Bursting with color and movement, de Kooning’s Seated Woman is a prime example of what art historian Stephen Polcari calls “flesh without figuration,” a theme that de Kooning turned to again and again in 1975 (Stephen Polcari, Abstract Expressionism and the Modern Experience, Cambridge 1991, p. 296). After having exhausted the physical form through sculpture in the early 1970s, de Kooning returned to painting full-time in 1975 with renewed energy, synthesizing his favored motifs of the female form and the East Hampton landscape.
The title recalls his famed Woman series of the 1950s, but now the woman is far less ferocious. She is more idealized than menacing and she presents a lesson in looking: the longer one looks, the more one can find: lines and colors join and recombine to reveal elusive forms.

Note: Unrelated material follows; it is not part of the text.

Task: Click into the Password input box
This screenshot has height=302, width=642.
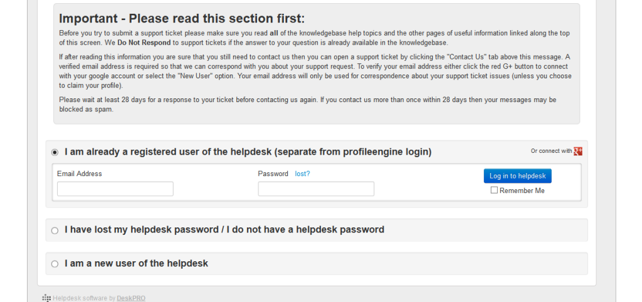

Within a single stroke, the paint transforms into a recognizable shape before returning to the abstracted brushstroke once again. De Kooning famously claimed that “flesh was the reason why oil painting was invented,” and that belief is visible in every stroke in Seated Woman (the artist quoted in “The Renaissance and Order,” talk delivered at Studio 35, 8th Street, New York, Autumn 1949).
Seated Woman is of more domestic scale than the series of monumental paintings de Kooning presented at Fourcade, Droll Gallery later that year and possess an airier, more personal quality. The present work explores the forms of color unburdened by the weight of those paintings’ heavily impastoed surfaces like Untitled XI (1975) which today is in the collection of the Art Institute of Chicago. The composition balances precariously upon a swath of sea green and sunny yellow bursting upwards and outwards in tendrils of deep blue and red. Portions of the white paper are left unpainted, evoking the bright light of East Hampton that so entranced de Kooning. The lines the artist traced onto the paper before he began painting, typical of his paintings during this period, can still be seen, peeking through the paint or boldly left uncovered, perhaps indicating a change in artistic direction mid-way.

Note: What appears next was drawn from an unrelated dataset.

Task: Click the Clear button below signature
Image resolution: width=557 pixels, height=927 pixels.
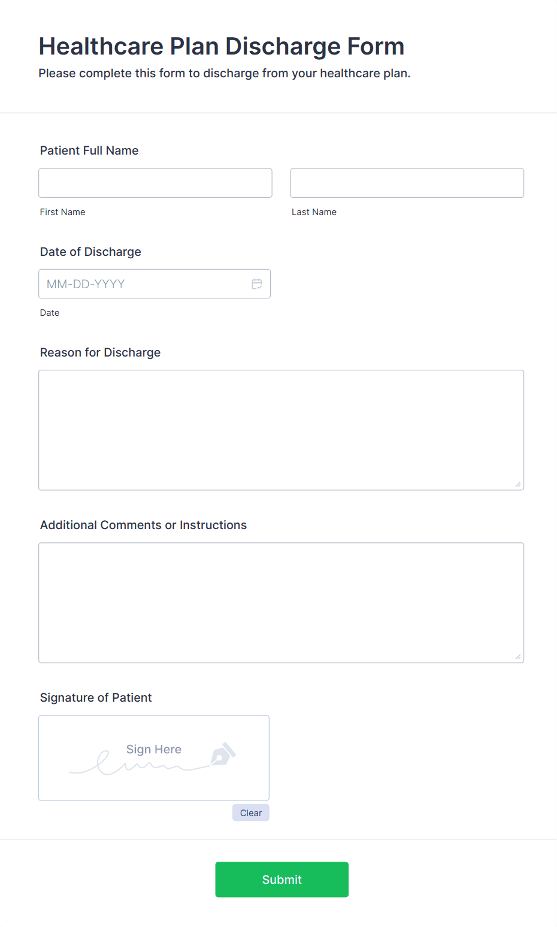Action: pos(250,813)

In the early 1970s de Kooning focused primarily on sculpture and an experiment with lithography following a trip to Japan in 1969 with his dealer, Xavier Fourcade. This led temporarily to a flatter, more open, and less painterly approach that can be seen in the Seated Woman. 1975 was an important year for the artist, marking the time he turned away from sculpture and lithography towards more abstract painting inspired by his natural surroundings. He felt refreshed and hopeful going into this next period of his work. “I made those paintings one after another, no trouble at all,” he later said. “I couldn’t miss...It’s like a man at a gambling table [who] feels that he can’t lose. But when he walks away with all the dough, he knows he can’t do that again. Because then it gets self-conscious. I wasn’t self-conscious. I just did it” (the artist quoted in Marla Prather, Willem de Kooning Paintings, Washington D.C. 1994, p. 197).

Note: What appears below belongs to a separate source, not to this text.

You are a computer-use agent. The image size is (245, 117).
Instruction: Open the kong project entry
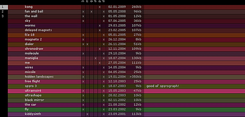tap(29, 7)
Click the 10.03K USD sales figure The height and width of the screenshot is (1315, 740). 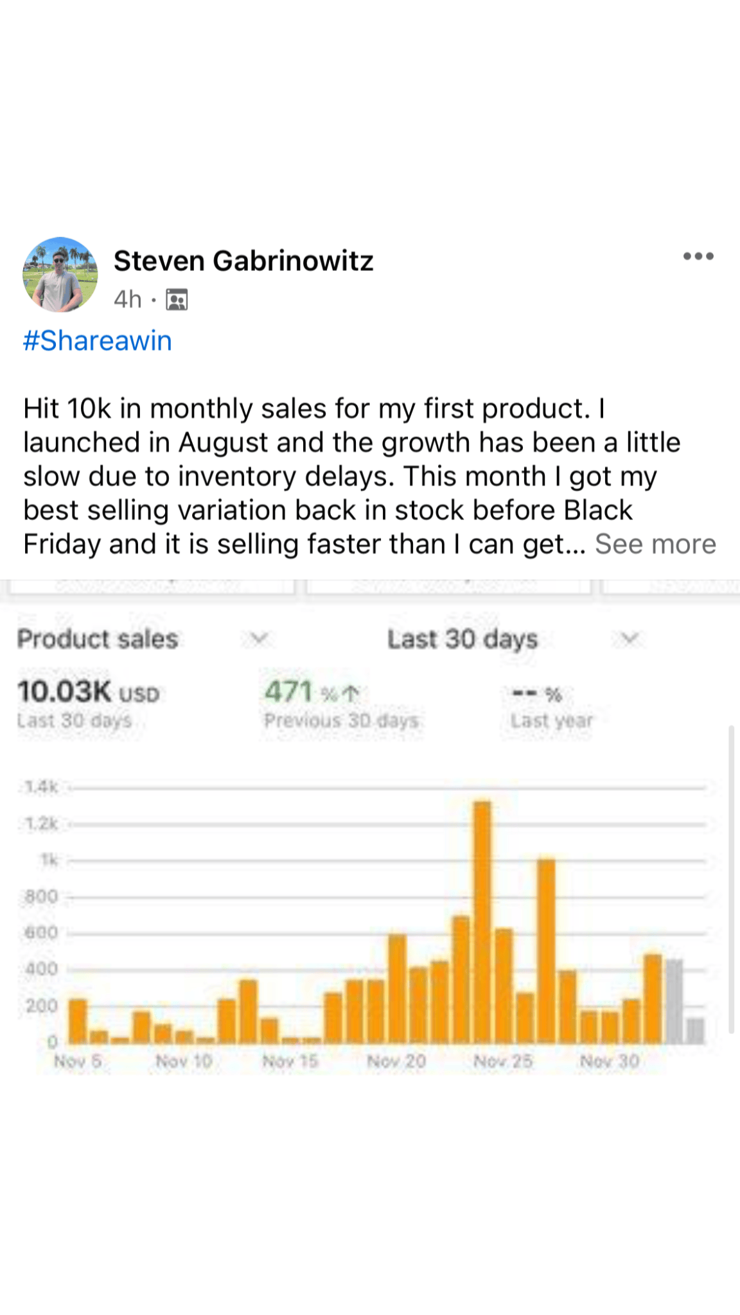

During this period, de Kooning was naming most of his paintings “Untitled” (typically followed by a Roman numeral) with a few exceptions, such as the monumental Whose Name Was Writ in Water (1975). Titling the present work with more than just a number is thus notable, and the title itself, Seated Woman, immediately and intentionally recalls his earlier Woman series. De Kooning had been painting for fifty years now, and his mantra was “you have to change to stay the same” (the artist quoted in Karen Painter and Thomas Crow, Eds., Thoughts and Composers at Work, Los Angeles 2006, p. 39). Seated Woman follows the theme of the female body de Kooning painted throughout the 1950s and 1960s, but it contains overtones that never blend into a discrete human form.
Ralph Ubl, in describing the sensually abstract paintings of the mid-1970s, said that “a flesh tone moves imperceptibly toward a skin tone, or changes to a garish red, a luminescent white, or a dirty violet; it can encrust, run away, or be smoothed out, going through one metamorphosis after another, repeatedly recreating and dispersing, erasing and compacting the flesh of the painting without any body emerging with which we might want to empathize. Whereas when viewing the picture close up we may be able to internally reconstruct one gesture or another, and thus feel a kinesthetic empathy, when seen from a medium distance the painting emerges as a segmented, monstrous mixed body that intrigues us more than it attracts us, fascinating or disgusting us rather than inciting our empathy” (Ralph Ubl, De Kooning Paintings: 1960-1980, Basel 2005, pp. 95-96).
Presenting an abstract work and calling it “woman” challenges the viewer’s perception of what the female form could be. Offered from the private collection of a discerning collector, Seated Woman is a fascinating example of a critical transitional period in de Kooning’s oeuvre, a time of incredible productivity in which he explored the nuances of color and the possibilities of flesh without figuration.